他合上笼屉,掐指捏了个法诀,热腾腾的雾气从笼子下方升起,穿过木笼的间隙,一层层往上升腾着。第一缕热雾从最上头钻出来时,包子的香味扑面而来。
哒、哒、哒。
悠闲沉稳的脚步从街口走来,中年男人吆喝了一句,“包子喽,新鲜出炉的包子喽。”他抬头看去,一只黑绸金边的靴子迈进视野,他顿时咧嘴一笑。
“虞爷,今日来得忒早。”
虞世南穿着一身黑色绸缎长袍,衣角缝了一圈金线,衣袖和寻常魔修不同,而是窄袖。腰间玉佩琼琚,脚步轻移,竟没发出一点声音。
他左手提着一只鸟笼,右手食指去逗那涂涂鸟,食指上赫然戴着一只晶莹剔透的昆仑玉戒。
中年男人掀开第一层笼屉,把香气往虞世南的方向扇,笑问道:“今日照旧?”
虞世南和善的笑了笑,一束阳光打在圆框眼镜上,掩住了后边的眼神,“换成青菜的吧,昨夜陪小辈们玩了一场,又被月亮的恶作剧吓了一跳,还没缓过来。闻到肉味,胃里不太好受。”
“好嘞。”
中年男人捞出两个青菜包,利索地装进油纸袋,一扔,正好扔进虞世南手里。“昨夜确实闹腾,您兴致不错嘛,百鬼夜行都参加了几十年吧。”

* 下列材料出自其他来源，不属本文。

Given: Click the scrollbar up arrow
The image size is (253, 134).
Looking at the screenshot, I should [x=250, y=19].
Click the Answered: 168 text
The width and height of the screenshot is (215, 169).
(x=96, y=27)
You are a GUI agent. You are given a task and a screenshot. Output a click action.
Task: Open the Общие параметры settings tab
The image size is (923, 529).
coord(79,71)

中年男人又看向鸟笼,“涂涂鸟还是和以前一样?它今日怎么不叫唤?”
虞世南笑了笑,“它就不用了,昨夜玩得太疯,估计累了。”他抬手抚向涂涂鸟的后脑勺,涂涂鸟登时浑身一抖,尾羽倒竖。
咕——
啼叫沙哑刺耳,尾音微微有些颤。
中年男人摸头一笑,盖上了笼屉,嘴里嘟囔着还真是累了。
虞世南在摊子放下一颗上品灵石,对着中年男人喜出望外的神情,他点点头,边吃包子,边往大街里头走去。
街上没有多少行人,两侧的店铺慢慢地开了门,店主们睡眼惺忪地推开门,一眼瞧见打门口路过的虞世南,一边打呼,一边朝他打招呼。

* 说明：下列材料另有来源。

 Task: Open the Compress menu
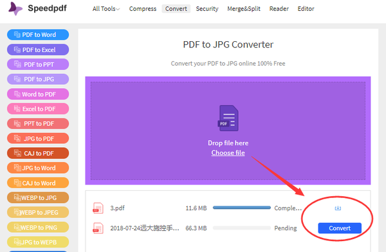[x=143, y=9]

虞世南一一点头,嘴里唠嗑两句,缓缓行到这条街的街尾,手里的两个包子都没吃完。
包子皮冷了,馅里的青菜叶子恹嗒嗒的,他塞进鸟笼,放在涂涂鸟的食碗里,笑道:“吃了吧。”涂涂鸟扭头,两只锋利的眸子直直瞪着他。
虞世南脸上的笑意更深了,轻轻地道了两个字,“吃完。”
涂涂鸟盯着卖相不好的包子,绷直身体,沉默了一会儿,接着一头埋进食碗,一口一口大嚼起来,撕咬得青菜碎叶到处都是。
虞世南瞅它一眼,提步又往另一条街走去,一路朝人打招呼,一路随手买了些新鲜玩意儿,灵石如流水般花了出去。
未时,他停在了闹市最中心的酒楼门口,牌匾上金光闪闪地刻着三个大字——虞寿楼
虞寿楼,漳州界占地面积最大、装饰最富丽堂皇的酒楼,也是漳州界的地标建筑。大衍宗麾下的樊楼主说书、饕餮禅的泰和楼主美食,而虞寿楼主唱戏。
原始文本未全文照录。